→ What is required:
Look through the lines below and copy each one that includes "will".

→ Records to process:
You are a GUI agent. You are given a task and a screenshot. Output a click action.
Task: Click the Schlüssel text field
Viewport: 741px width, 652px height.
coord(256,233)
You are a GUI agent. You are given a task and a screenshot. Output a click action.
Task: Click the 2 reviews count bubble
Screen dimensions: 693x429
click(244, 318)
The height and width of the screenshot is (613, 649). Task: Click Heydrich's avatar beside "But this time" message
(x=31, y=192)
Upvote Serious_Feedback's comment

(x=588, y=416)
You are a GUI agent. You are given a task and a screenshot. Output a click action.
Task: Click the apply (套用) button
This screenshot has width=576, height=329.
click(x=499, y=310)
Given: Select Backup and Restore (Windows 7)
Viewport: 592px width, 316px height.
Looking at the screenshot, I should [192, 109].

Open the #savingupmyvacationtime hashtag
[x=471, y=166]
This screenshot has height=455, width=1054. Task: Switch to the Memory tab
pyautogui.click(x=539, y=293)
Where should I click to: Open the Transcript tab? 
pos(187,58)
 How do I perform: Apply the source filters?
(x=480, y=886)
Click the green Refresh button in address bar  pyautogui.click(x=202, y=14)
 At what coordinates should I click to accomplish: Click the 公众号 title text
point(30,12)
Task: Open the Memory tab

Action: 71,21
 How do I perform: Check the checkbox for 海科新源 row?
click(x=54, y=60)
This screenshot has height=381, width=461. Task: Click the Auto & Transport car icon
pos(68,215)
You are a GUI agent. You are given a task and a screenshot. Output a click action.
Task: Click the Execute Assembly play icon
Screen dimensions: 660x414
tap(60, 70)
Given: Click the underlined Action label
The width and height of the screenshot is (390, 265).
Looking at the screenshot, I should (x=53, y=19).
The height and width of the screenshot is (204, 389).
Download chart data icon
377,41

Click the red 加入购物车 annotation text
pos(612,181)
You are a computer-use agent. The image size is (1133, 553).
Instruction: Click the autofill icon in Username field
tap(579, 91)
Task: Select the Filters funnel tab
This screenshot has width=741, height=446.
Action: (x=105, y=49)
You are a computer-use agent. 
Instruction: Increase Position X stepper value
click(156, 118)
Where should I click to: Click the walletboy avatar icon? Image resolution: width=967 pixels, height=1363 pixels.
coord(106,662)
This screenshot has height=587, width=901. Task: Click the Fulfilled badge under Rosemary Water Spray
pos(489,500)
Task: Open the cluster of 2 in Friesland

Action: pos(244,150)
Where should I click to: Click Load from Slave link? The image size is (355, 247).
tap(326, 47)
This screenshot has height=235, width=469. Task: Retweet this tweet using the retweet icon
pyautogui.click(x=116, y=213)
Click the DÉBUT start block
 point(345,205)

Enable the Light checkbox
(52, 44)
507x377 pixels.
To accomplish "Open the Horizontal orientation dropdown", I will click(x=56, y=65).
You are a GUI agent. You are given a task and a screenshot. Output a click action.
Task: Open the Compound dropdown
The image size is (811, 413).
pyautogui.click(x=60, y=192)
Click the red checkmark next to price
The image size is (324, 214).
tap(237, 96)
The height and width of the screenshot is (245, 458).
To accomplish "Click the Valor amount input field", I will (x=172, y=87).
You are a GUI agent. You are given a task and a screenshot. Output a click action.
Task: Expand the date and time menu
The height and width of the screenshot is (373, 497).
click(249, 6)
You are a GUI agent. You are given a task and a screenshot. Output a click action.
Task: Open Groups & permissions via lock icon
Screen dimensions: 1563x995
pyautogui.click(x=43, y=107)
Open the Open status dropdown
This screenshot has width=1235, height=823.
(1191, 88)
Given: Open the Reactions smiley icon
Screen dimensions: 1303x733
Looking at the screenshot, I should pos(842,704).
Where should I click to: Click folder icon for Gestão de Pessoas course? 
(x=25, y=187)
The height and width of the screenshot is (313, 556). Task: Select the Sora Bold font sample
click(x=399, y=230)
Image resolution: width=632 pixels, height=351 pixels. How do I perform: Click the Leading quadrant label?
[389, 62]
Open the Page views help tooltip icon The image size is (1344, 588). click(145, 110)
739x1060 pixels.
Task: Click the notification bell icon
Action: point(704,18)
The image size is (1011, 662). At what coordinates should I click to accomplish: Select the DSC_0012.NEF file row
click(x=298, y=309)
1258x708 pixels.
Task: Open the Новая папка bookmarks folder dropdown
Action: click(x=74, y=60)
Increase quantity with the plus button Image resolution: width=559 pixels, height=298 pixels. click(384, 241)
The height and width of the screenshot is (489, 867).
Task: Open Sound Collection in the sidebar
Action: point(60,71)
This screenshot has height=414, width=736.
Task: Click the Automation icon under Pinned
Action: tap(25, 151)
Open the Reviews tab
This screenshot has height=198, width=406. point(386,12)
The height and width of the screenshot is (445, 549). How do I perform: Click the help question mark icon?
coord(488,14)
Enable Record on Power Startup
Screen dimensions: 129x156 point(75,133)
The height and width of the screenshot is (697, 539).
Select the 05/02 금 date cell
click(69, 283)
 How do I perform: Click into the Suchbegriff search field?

→ Written solution:
To accomplish "Open the Horizontal orientation dropdown", I will click(x=56, y=65).
To accomplish "Click the Valor amount input field", I will (x=172, y=87).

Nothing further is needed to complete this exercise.